If you have the repository cloned, navigate to:
cd examples/aws-cdk-ecs
Otherwise, download or clone the repository to access the example.
2. Install Dependencies
pnpm install
3. Bootstrap CDK (First Time Only)
If this is your first time using CDK in this AWS account/region:
pnpm cdk bootstrap
4. Deploy the Stack
pnpm cdk deploy
This will:
- Create the VPC and networking infrastructure
- Provision the ECS Fargate cluster
- Create the Aurora PostgreSQL database
- Create the ElastiCache serverless cache
- Create the KMS encryption key
- Deploy the API and UI services (each with an OTEL collector sidecar)
- Configure all IAM roles and policies
- Set up Application Load Balancers
Deployment typically takes 15-30 minutes.
5. Get Application URLs
After deployment, retrieve the application URLs:
aws cloudformation describe-stacks \
--stack-name vm-x-ai-ecs-example \
--query 'Stacks[0].Outputs' \
--output table
Or check the AWS Console for the Load Balancer DNS names:
- ApiUrl: API Load Balancer DNS name
- UiUrl: UI Load Balancer DNS name
Architecture
The stack creates:
CDK Stack Overview
The ECS stack is defined in examples/aws-cdk-ecs/lib/ecs-stack.ts. Here's a breakdown of the key components:
VPC Configuration
The stack creates a VPC with public subnets:
const vpc = new Vpc(this, 'VPC', {
vpcName: 'vm-x-ai-example-vpc',
ipAddresses: IpAddresses.cidr('10.0.0.0/16'),
maxAzs: 3,
subnetConfiguration: [
{
cidrMask: 24,
name: 'Public',
subnetType: SubnetType.PUBLIC,
},
],
});
Key Points:
- CIDR:
10.0.0.0/16provides 65,536 IP addresses - Availability Zones: 3 AZs for high availability
- Subnets: Public subnets only (add private subnets with NAT Gateway for production)

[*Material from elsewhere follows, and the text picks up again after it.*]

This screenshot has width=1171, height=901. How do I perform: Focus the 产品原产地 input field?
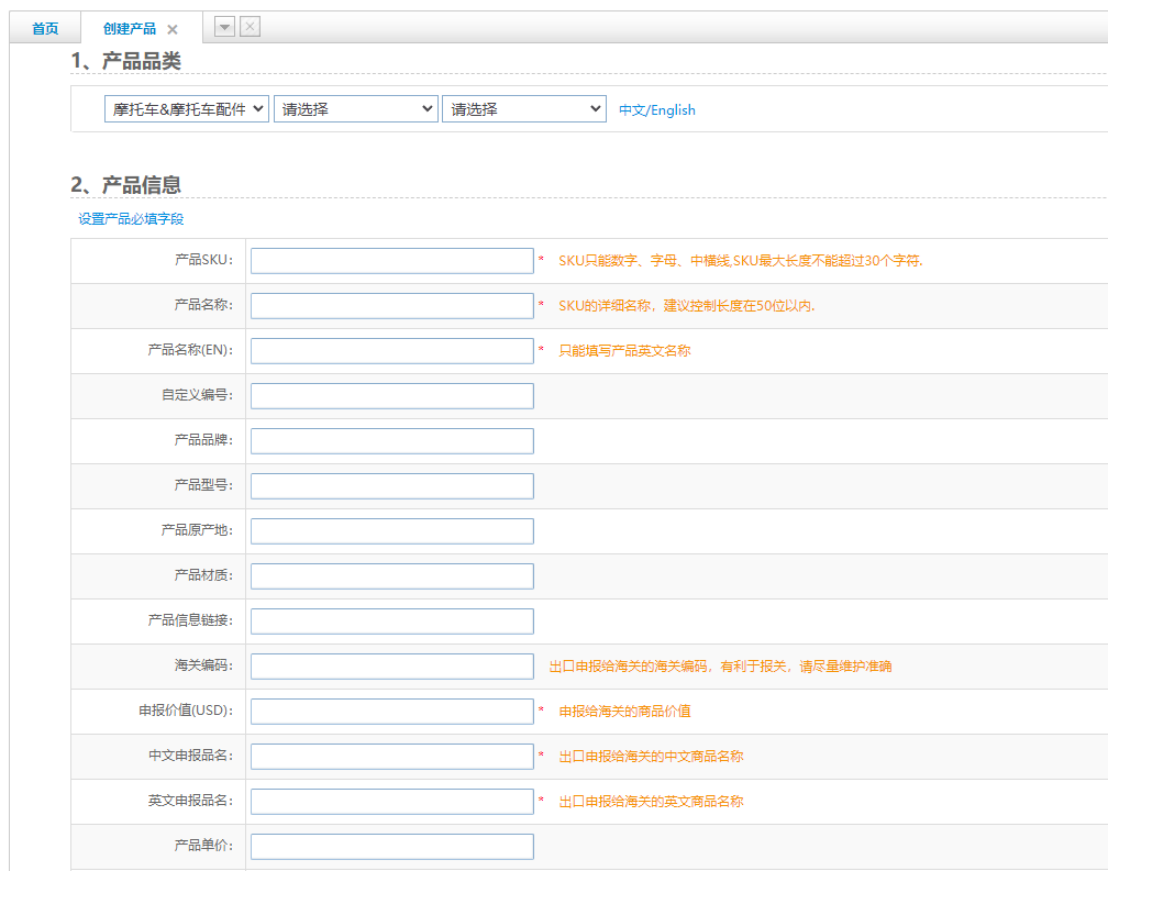pos(392,531)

Aurora PostgreSQL Database
The stack creates an Aurora PostgreSQL cluster:
const database = new DatabaseCluster(this, 'Database', {
engine: DatabaseClusterEngine.auroraPostgres({
version: AuroraPostgresEngineVersion.VER_17_6,
}),
vpc,
clusterIdentifier: 'vm-x-ai-rds-cluster',
vpcSubnets: {
subnetType: SubnetType.PUBLIC, // Production: Use PRIVATE_WITH_EGRESS
},
writer: ClusterInstance.provisioned('writer', {
publiclyAccessible: true, // Production: Set to false
instanceType: InstanceType.of(InstanceClass.BURSTABLE3, InstanceSize.MEDIUM),
}),
credentials: Credentials.fromGeneratedSecret('vmxai', {
secretName: 'vm-x-ai-database-secret',
}),
defaultDatabaseName: 'vmxai',
});
Key Points:
- Engine: Aurora PostgreSQL 17.6
- Instance Type:
db.t3.medium(burstable performance) - Credentials: Auto-generated and stored in AWS Secrets Manager
- Network: Publicly accessible for development (use private subnets in production)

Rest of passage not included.